**TEXT UNDER STUDY**
The future is parallel

Although most of us are only running dual core computers, if you have a spare £2000 you can pickup up this G71 quad core notebook from Ausus, and if you belive the hype we will be hitting 80 cores by 2014.

While hardware plays catch up up with moore’s law, Microsoft’s next generation .NET 4 platform  will have a native concurrency run-time.  This is already available in the form of VS 2010 CTP and can be configured run with Windows 2008 Hyper-V to test out the running on virtualized multiple cores.

Parallel programming brings a host or problems for developers when it comes to debugging and diagnosing problems.  It is great to see Microsoft helping to ease this with initiatives such as PLINQ, and the interesting (albeit experimental) Transactional Memory group which looks at how code might be modelled to run as efficiently as database logic for example. 

F# will ship with VS 2010 and is a powerful functional language that is naturally immutable, compiles to .NET IL and supports erlang style message passing.

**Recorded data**
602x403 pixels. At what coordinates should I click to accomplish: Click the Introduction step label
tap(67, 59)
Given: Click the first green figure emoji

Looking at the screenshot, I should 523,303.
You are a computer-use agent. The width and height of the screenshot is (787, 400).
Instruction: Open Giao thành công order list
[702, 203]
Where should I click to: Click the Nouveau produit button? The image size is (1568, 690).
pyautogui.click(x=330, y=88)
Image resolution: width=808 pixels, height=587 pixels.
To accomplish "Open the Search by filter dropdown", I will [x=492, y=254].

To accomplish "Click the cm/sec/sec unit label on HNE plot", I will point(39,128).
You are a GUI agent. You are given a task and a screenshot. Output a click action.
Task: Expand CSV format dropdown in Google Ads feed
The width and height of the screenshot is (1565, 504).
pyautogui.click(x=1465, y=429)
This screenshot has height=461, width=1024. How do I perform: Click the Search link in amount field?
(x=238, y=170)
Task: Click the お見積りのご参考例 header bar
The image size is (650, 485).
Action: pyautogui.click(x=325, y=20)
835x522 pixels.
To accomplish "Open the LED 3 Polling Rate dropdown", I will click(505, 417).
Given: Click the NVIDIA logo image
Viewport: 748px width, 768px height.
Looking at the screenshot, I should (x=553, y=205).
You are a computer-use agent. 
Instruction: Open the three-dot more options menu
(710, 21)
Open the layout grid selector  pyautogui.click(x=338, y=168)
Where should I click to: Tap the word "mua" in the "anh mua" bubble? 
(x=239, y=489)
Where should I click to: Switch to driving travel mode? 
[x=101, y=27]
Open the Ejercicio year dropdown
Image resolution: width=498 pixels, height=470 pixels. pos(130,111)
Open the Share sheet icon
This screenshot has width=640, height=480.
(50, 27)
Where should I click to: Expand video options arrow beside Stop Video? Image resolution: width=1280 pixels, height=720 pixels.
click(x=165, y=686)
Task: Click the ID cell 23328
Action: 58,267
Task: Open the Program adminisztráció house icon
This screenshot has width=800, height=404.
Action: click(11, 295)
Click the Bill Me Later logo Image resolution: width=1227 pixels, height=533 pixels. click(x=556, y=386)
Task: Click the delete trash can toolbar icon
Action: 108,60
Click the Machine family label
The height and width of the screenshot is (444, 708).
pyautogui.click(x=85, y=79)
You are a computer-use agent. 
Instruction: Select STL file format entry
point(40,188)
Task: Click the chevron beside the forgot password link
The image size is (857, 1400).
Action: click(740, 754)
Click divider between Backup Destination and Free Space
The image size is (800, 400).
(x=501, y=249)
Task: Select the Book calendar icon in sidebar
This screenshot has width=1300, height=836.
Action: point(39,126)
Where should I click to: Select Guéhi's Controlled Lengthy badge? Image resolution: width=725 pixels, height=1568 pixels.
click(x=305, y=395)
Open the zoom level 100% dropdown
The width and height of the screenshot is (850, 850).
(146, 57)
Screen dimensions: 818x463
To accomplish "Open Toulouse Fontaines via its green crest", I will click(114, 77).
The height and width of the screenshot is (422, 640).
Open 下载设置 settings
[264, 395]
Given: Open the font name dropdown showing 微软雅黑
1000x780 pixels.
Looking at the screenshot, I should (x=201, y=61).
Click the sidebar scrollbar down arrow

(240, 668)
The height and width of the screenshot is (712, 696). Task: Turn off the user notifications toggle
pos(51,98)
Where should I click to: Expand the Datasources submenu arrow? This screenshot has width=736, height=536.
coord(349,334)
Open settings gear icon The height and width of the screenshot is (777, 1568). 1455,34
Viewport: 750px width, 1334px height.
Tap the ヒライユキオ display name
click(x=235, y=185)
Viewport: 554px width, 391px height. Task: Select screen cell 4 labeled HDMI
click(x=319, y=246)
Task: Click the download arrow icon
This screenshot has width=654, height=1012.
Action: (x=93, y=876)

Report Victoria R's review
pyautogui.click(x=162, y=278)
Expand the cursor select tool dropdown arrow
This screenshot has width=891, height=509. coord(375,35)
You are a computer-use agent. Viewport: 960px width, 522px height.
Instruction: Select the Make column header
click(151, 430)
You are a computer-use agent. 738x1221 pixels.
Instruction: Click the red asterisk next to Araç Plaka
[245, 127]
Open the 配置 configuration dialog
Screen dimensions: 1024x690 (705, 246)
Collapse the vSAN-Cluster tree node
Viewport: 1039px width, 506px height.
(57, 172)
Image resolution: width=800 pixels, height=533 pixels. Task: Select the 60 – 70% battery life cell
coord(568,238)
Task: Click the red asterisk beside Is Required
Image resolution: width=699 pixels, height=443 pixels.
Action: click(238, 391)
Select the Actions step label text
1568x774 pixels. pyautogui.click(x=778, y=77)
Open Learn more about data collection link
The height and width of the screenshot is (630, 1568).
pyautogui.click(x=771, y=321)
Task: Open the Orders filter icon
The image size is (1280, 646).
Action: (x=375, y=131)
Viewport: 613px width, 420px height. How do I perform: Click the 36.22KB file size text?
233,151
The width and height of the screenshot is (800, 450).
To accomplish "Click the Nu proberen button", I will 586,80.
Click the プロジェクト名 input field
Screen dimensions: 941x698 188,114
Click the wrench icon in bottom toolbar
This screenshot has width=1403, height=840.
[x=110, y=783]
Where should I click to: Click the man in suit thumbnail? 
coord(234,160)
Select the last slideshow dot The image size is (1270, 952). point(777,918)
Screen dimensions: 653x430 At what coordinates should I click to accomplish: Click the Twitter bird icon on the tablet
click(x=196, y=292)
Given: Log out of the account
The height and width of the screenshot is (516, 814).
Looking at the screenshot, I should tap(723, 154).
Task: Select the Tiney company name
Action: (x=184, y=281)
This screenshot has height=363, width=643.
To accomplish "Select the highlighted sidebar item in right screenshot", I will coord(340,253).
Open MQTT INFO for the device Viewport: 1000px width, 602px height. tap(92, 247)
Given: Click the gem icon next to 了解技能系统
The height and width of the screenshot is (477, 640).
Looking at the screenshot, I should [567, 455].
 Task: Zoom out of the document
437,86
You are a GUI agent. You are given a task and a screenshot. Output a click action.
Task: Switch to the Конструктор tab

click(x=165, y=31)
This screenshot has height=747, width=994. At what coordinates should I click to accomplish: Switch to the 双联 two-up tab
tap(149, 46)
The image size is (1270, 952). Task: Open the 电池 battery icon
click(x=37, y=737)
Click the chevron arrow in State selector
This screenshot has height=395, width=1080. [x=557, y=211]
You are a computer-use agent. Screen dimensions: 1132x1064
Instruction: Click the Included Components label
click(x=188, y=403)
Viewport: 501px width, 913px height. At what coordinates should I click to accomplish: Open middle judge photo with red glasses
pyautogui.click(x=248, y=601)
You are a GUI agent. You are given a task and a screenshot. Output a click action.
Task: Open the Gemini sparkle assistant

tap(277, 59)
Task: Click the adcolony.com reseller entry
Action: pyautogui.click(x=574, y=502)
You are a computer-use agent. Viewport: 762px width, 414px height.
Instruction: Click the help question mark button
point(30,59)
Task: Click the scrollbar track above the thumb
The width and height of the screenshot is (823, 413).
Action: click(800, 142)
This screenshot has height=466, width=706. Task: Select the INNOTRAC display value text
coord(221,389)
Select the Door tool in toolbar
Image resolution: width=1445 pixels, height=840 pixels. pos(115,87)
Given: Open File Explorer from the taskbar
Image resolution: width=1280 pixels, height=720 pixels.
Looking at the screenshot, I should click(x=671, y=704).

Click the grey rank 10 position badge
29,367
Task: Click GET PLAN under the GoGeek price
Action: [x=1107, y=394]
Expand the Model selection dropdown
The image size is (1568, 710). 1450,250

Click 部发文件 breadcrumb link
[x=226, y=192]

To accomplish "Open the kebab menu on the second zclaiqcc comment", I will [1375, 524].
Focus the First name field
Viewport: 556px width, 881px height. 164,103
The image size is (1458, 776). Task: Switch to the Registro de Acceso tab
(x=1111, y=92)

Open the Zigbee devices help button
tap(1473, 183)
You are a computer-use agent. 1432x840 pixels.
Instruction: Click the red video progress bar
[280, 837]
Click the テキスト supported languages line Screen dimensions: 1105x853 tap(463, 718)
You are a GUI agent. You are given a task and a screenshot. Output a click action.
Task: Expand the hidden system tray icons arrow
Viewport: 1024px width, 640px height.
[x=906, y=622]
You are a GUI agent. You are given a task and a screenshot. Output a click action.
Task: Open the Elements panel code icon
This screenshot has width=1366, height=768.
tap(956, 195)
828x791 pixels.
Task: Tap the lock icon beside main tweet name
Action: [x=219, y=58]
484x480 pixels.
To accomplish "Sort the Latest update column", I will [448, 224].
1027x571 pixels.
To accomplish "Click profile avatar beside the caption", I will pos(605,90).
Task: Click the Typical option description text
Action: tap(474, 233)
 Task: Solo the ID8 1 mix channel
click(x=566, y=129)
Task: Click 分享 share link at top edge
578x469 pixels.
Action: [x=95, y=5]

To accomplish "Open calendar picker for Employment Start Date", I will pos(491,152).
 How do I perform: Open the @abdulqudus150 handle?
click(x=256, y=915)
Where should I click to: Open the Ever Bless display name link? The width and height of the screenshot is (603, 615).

**WORK INSTRUCTION**
Translate this sentence from the text on parallel programming into Spanish: "F# will ship with VS 2010 and is a powerful functional language that is naturally immutable, compiles to .NET IL and supports erlang style message passing."

**EXPECTED OUTPUT**
F# se incluirá con VS 2010 y es un potente lenguaje funcional que es inmutable por naturaleza, se compila a .NET IL y admite el paso de mensajes al estilo de erlang.